** Opening Exercise materials block **
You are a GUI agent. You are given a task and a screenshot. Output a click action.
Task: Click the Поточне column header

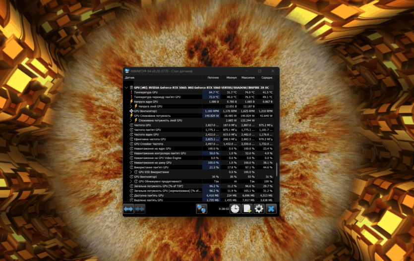click(213, 78)
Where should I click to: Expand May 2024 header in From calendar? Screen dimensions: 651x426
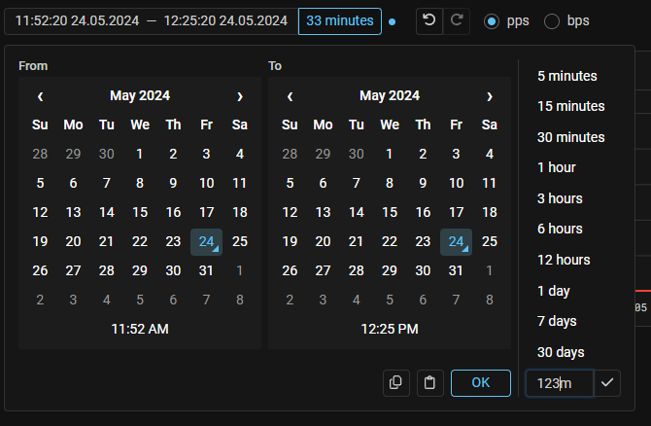[x=140, y=96]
** Closing Exercise materials block **
Task directions |
In the listing above, transcribe exactly the lines from the line containing "Where should I" through the last one, both included, but not the pictures.

Solution to this task |
Where should I click to: Expand May 2024 header in From calendar? Screen dimensions: 651x426
[x=140, y=96]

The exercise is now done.